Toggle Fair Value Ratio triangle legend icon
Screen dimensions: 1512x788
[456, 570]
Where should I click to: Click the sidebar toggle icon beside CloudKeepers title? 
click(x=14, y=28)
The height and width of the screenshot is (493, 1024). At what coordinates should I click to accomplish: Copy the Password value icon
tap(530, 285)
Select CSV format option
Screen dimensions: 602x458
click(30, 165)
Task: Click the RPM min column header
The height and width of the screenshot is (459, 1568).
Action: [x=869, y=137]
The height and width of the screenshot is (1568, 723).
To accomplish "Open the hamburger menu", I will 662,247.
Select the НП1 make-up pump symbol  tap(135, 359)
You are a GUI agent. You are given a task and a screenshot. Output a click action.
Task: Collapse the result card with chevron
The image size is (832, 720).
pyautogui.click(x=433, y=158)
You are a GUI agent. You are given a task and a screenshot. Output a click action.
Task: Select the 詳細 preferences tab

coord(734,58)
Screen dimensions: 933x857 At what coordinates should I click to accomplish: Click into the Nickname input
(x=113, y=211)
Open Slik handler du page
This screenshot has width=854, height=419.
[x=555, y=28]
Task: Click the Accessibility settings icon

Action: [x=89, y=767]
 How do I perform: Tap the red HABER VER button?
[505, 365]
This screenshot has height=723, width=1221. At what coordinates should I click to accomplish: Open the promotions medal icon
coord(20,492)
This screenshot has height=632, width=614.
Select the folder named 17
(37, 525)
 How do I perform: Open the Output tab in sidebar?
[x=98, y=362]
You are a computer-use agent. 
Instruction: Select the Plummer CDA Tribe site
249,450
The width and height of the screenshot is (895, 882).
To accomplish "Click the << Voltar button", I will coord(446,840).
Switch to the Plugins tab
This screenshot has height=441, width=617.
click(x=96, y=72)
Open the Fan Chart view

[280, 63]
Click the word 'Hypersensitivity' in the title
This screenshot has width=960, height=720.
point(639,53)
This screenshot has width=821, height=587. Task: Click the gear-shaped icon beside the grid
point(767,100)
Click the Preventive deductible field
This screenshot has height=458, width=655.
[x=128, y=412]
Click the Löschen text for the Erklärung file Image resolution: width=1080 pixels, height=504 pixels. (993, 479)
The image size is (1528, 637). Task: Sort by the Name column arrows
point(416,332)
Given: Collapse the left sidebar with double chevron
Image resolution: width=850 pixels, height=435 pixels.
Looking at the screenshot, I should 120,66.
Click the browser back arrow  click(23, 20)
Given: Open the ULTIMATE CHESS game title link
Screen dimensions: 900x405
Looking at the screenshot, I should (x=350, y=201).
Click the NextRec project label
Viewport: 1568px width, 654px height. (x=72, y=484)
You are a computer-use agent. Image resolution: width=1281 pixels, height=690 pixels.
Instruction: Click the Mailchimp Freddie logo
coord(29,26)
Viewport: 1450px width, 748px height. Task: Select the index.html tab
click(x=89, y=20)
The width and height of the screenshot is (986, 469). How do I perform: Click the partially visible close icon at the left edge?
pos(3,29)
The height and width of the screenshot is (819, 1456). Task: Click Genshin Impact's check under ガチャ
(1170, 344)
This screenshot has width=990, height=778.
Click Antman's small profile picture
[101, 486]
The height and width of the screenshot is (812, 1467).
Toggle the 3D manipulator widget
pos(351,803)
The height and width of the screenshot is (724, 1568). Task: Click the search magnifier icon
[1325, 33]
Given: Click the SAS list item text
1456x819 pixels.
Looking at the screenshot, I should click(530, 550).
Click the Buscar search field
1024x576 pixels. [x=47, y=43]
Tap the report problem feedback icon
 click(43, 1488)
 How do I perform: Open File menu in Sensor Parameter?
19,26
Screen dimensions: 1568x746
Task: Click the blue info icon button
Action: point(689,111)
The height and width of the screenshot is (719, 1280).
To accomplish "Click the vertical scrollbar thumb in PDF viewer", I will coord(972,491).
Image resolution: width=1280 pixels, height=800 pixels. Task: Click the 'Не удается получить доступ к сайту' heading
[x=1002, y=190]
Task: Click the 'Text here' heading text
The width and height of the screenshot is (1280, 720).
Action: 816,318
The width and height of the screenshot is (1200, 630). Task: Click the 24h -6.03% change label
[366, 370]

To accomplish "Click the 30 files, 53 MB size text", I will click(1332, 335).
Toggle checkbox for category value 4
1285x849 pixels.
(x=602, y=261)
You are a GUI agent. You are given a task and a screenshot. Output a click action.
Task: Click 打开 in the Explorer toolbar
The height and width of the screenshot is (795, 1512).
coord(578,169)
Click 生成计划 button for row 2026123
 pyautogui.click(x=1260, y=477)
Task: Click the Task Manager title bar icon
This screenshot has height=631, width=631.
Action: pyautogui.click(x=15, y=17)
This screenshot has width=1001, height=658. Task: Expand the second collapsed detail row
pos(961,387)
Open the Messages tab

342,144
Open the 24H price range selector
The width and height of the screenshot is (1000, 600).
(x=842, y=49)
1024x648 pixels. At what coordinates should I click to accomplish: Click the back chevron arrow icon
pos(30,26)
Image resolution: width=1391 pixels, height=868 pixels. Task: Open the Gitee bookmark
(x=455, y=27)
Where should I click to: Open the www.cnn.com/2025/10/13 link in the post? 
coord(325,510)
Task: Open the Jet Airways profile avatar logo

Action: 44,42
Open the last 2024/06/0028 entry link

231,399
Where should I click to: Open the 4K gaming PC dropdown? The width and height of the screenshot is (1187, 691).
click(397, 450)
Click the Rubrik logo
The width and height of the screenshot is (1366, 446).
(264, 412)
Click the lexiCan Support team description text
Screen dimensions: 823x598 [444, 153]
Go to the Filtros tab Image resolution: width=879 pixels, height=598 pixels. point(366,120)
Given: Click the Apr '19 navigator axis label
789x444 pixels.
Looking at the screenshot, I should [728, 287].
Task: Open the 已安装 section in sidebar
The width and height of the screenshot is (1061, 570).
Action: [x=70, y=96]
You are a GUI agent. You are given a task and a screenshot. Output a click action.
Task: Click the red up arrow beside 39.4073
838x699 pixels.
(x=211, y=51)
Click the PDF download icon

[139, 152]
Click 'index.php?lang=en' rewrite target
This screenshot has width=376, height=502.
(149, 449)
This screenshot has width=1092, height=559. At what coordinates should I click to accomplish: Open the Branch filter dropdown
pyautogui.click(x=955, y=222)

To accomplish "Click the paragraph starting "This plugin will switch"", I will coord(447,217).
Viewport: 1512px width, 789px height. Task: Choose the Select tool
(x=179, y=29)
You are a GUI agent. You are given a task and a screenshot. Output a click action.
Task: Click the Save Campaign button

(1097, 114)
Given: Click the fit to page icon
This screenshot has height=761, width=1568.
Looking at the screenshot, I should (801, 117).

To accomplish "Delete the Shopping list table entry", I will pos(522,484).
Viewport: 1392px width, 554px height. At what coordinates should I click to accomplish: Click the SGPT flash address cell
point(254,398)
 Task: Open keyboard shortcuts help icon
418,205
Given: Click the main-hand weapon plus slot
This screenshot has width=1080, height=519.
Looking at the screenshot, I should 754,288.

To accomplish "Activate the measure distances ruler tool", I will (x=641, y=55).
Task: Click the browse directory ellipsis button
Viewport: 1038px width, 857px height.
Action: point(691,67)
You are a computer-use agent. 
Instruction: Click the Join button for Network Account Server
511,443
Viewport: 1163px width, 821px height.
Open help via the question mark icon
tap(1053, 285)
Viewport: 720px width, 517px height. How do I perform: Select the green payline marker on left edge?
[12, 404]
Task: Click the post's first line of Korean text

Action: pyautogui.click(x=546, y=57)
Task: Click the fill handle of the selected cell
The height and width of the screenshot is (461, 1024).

### GOAL OF THE EXERCISE
The full set of records, transcribed exactly, is the answer.

### ANSWER SPACE
Toggle Fair Value Ratio triangle legend icon
Screen dimensions: 1512x788
[456, 570]
Where should I click to: Click the sidebar toggle icon beside CloudKeepers title? 
click(x=14, y=28)
The height and width of the screenshot is (493, 1024). At what coordinates should I click to accomplish: Copy the Password value icon
tap(530, 285)
Select CSV format option
Screen dimensions: 602x458
click(30, 165)
Task: Click the RPM min column header
The height and width of the screenshot is (459, 1568).
Action: [x=869, y=137]
The height and width of the screenshot is (1568, 723).
To accomplish "Open the hamburger menu", I will 662,247.
Select the НП1 make-up pump symbol  tap(135, 359)
You are a GUI agent. You are given a task and a screenshot. Output a click action.
Task: Collapse the result card with chevron
The image size is (832, 720).
pyautogui.click(x=433, y=158)
You are a GUI agent. You are given a task and a screenshot. Output a click action.
Task: Select the 詳細 preferences tab

coord(734,58)
Screen dimensions: 933x857 At what coordinates should I click to accomplish: Click into the Nickname input
(x=113, y=211)
Open Slik handler du page
This screenshot has width=854, height=419.
[x=555, y=28]
Task: Click the Accessibility settings icon

Action: [x=89, y=767]
 How do I perform: Tap the red HABER VER button?
[505, 365]
This screenshot has height=723, width=1221. At what coordinates should I click to accomplish: Open the promotions medal icon
coord(20,492)
This screenshot has height=632, width=614.
Select the folder named 17
(37, 525)
 How do I perform: Open the Output tab in sidebar?
[x=98, y=362]
You are a computer-use agent. 
Instruction: Select the Plummer CDA Tribe site
249,450
The width and height of the screenshot is (895, 882).
To accomplish "Click the << Voltar button", I will coord(446,840).
Switch to the Plugins tab
This screenshot has height=441, width=617.
click(x=96, y=72)
Open the Fan Chart view

[280, 63]
Click the word 'Hypersensitivity' in the title
This screenshot has width=960, height=720.
point(639,53)
This screenshot has width=821, height=587. Task: Click the gear-shaped icon beside the grid
point(767,100)
Click the Preventive deductible field
This screenshot has height=458, width=655.
[x=128, y=412]
Click the Löschen text for the Erklärung file Image resolution: width=1080 pixels, height=504 pixels. (993, 479)
The image size is (1528, 637). Task: Sort by the Name column arrows
point(416,332)
Given: Collapse the left sidebar with double chevron
Image resolution: width=850 pixels, height=435 pixels.
Looking at the screenshot, I should 120,66.
Click the browser back arrow  click(23, 20)
Given: Open the ULTIMATE CHESS game title link
Screen dimensions: 900x405
Looking at the screenshot, I should (x=350, y=201).
Click the NextRec project label
Viewport: 1568px width, 654px height. (x=72, y=484)
You are a computer-use agent. Image resolution: width=1281 pixels, height=690 pixels.
Instruction: Click the Mailchimp Freddie logo
coord(29,26)
Viewport: 1450px width, 748px height. Task: Select the index.html tab
click(x=89, y=20)
The width and height of the screenshot is (986, 469). How do I perform: Click the partially visible close icon at the left edge?
pos(3,29)
The height and width of the screenshot is (819, 1456). Task: Click Genshin Impact's check under ガチャ
(1170, 344)
This screenshot has width=990, height=778.
Click Antman's small profile picture
[101, 486]
The height and width of the screenshot is (812, 1467).
Toggle the 3D manipulator widget
pos(351,803)
The height and width of the screenshot is (724, 1568). Task: Click the search magnifier icon
[1325, 33]
Given: Click the SAS list item text
1456x819 pixels.
Looking at the screenshot, I should click(530, 550).
Click the Buscar search field
1024x576 pixels. [x=47, y=43]
Tap the report problem feedback icon
 click(43, 1488)
 How do I perform: Open File menu in Sensor Parameter?
19,26
Screen dimensions: 1568x746
Task: Click the blue info icon button
Action: point(689,111)
The height and width of the screenshot is (719, 1280).
To accomplish "Click the vertical scrollbar thumb in PDF viewer", I will coord(972,491).
Image resolution: width=1280 pixels, height=800 pixels. Task: Click the 'Не удается получить доступ к сайту' heading
[x=1002, y=190]
Task: Click the 'Text here' heading text
The width and height of the screenshot is (1280, 720).
Action: 816,318
The width and height of the screenshot is (1200, 630). Task: Click the 24h -6.03% change label
[366, 370]

To accomplish "Click the 30 files, 53 MB size text", I will click(1332, 335).
Toggle checkbox for category value 4
1285x849 pixels.
(x=602, y=261)
You are a GUI agent. You are given a task and a screenshot. Output a click action.
Task: Click 打开 in the Explorer toolbar
The height and width of the screenshot is (795, 1512).
coord(578,169)
Click 生成计划 button for row 2026123
 pyautogui.click(x=1260, y=477)
Task: Click the Task Manager title bar icon
This screenshot has height=631, width=631.
Action: pyautogui.click(x=15, y=17)
This screenshot has width=1001, height=658. Task: Expand the second collapsed detail row
pos(961,387)
Open the Messages tab

342,144
Open the 24H price range selector
The width and height of the screenshot is (1000, 600).
(x=842, y=49)
1024x648 pixels. At what coordinates should I click to accomplish: Click the back chevron arrow icon
pos(30,26)
Image resolution: width=1391 pixels, height=868 pixels. Task: Open the Gitee bookmark
(x=455, y=27)
Where should I click to: Open the www.cnn.com/2025/10/13 link in the post? 
coord(325,510)
Task: Open the Jet Airways profile avatar logo

Action: 44,42
Open the last 2024/06/0028 entry link

231,399
Where should I click to: Open the 4K gaming PC dropdown? The width and height of the screenshot is (1187, 691).
click(397, 450)
Click the Rubrik logo
The width and height of the screenshot is (1366, 446).
(264, 412)
Click the lexiCan Support team description text
Screen dimensions: 823x598 [444, 153]
Go to the Filtros tab Image resolution: width=879 pixels, height=598 pixels. point(366,120)
Given: Click the Apr '19 navigator axis label
789x444 pixels.
Looking at the screenshot, I should [728, 287].
Task: Open the 已安装 section in sidebar
The width and height of the screenshot is (1061, 570).
Action: [x=70, y=96]
You are a GUI agent. You are given a task and a screenshot. Output a click action.
Task: Click the red up arrow beside 39.4073
838x699 pixels.
(x=211, y=51)
Click the PDF download icon

[139, 152]
Click 'index.php?lang=en' rewrite target
This screenshot has width=376, height=502.
(149, 449)
This screenshot has width=1092, height=559. At what coordinates should I click to accomplish: Open the Branch filter dropdown
pyautogui.click(x=955, y=222)

To accomplish "Click the paragraph starting "This plugin will switch"", I will coord(447,217).
Viewport: 1512px width, 789px height. Task: Choose the Select tool
(x=179, y=29)
You are a GUI agent. You are given a task and a screenshot. Output a click action.
Task: Click the Save Campaign button

(1097, 114)
Given: Click the fit to page icon
This screenshot has height=761, width=1568.
Looking at the screenshot, I should (801, 117).

To accomplish "Delete the Shopping list table entry", I will pos(522,484).
Viewport: 1392px width, 554px height. At what coordinates should I click to accomplish: Click the SGPT flash address cell
point(254,398)
 Task: Open keyboard shortcuts help icon
418,205
Given: Click the main-hand weapon plus slot
This screenshot has width=1080, height=519.
Looking at the screenshot, I should 754,288.

To accomplish "Activate the measure distances ruler tool", I will (x=641, y=55).
Task: Click the browse directory ellipsis button
Viewport: 1038px width, 857px height.
Action: point(691,67)
You are a computer-use agent. 
Instruction: Click the Join button for Network Account Server
511,443
Viewport: 1163px width, 821px height.
Open help via the question mark icon
tap(1053, 285)
Viewport: 720px width, 517px height. How do I perform: Select the green payline marker on left edge?
[12, 404]
Task: Click the post's first line of Korean text

Action: pyautogui.click(x=546, y=57)
Task: Click the fill handle of the selected cell
The height and width of the screenshot is (461, 1024).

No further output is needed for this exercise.